Цель задания ->
Пожалуйста, отредактируйте весь материал ниже: перепишите его строки, заменив «Screen dimensions» на «Screen size». Всё остальное оставьте без изменений.

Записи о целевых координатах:
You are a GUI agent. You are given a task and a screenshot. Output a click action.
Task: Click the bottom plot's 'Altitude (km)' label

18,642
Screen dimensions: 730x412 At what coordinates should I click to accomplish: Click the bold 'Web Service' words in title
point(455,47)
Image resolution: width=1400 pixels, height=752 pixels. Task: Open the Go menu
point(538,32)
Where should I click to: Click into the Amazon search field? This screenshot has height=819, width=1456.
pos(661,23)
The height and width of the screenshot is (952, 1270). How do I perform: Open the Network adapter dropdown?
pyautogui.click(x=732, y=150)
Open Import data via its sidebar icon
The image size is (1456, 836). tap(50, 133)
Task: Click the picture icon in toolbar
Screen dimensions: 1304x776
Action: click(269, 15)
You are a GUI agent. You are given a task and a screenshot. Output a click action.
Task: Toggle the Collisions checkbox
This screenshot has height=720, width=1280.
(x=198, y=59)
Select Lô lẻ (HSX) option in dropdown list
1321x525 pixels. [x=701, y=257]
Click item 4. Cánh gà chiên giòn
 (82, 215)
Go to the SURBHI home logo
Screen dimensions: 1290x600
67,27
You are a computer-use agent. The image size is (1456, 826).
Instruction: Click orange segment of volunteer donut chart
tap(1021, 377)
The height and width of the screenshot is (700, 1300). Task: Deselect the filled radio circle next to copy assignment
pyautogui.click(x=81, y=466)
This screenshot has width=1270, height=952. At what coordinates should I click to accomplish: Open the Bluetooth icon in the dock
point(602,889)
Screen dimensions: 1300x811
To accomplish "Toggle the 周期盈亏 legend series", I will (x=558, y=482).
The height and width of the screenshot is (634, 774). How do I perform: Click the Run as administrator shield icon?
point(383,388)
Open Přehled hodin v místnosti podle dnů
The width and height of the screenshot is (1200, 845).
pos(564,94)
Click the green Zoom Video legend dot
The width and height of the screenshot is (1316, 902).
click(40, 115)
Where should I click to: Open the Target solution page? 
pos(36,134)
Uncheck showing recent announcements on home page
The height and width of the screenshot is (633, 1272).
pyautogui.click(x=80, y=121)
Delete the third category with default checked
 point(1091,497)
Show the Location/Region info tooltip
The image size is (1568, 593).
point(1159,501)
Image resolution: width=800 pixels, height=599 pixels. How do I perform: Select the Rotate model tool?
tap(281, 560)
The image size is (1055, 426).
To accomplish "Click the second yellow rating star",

Результат задания ->
You are a GUI agent. You are given a task and a screenshot. Output a click action.
Task: Click the bottom plot's 'Altitude (km)' label

18,642
Screen size: 730x412 At what coordinates should I click to accomplish: Click the bold 'Web Service' words in title
point(455,47)
Image resolution: width=1400 pixels, height=752 pixels. Task: Open the Go menu
point(538,32)
Where should I click to: Click into the Amazon search field? This screenshot has height=819, width=1456.
pos(661,23)
The height and width of the screenshot is (952, 1270). How do I perform: Open the Network adapter dropdown?
pyautogui.click(x=732, y=150)
Open Import data via its sidebar icon
The image size is (1456, 836). tap(50, 133)
Task: Click the picture icon in toolbar
Screen size: 1304x776
Action: click(269, 15)
You are a GUI agent. You are given a task and a screenshot. Output a click action.
Task: Toggle the Collisions checkbox
This screenshot has height=720, width=1280.
(x=198, y=59)
Select Lô lẻ (HSX) option in dropdown list
1321x525 pixels. [x=701, y=257]
Click item 4. Cánh gà chiên giòn
 (82, 215)
Go to the SURBHI home logo
Screen size: 1290x600
67,27
You are a computer-use agent. The image size is (1456, 826).
Instruction: Click orange segment of volunteer donut chart
tap(1021, 377)
The height and width of the screenshot is (700, 1300). Task: Deselect the filled radio circle next to copy assignment
pyautogui.click(x=81, y=466)
This screenshot has width=1270, height=952. At what coordinates should I click to accomplish: Open the Bluetooth icon in the dock
point(602,889)
Screen size: 1300x811
To accomplish "Toggle the 周期盈亏 legend series", I will (x=558, y=482).
The height and width of the screenshot is (634, 774). How do I perform: Click the Run as administrator shield icon?
point(383,388)
Open Přehled hodin v místnosti podle dnů
The width and height of the screenshot is (1200, 845).
pos(564,94)
Click the green Zoom Video legend dot
The width and height of the screenshot is (1316, 902).
click(40, 115)
Where should I click to: Open the Target solution page? 
pos(36,134)
Uncheck showing recent announcements on home page
The height and width of the screenshot is (633, 1272).
pyautogui.click(x=80, y=121)
Delete the third category with default checked
 point(1091,497)
Show the Location/Region info tooltip
The image size is (1568, 593).
point(1159,501)
Image resolution: width=800 pixels, height=599 pixels. How do I perform: Select the Rotate model tool?
tap(281, 560)
The image size is (1055, 426).
To accomplish "Click the second yellow rating star",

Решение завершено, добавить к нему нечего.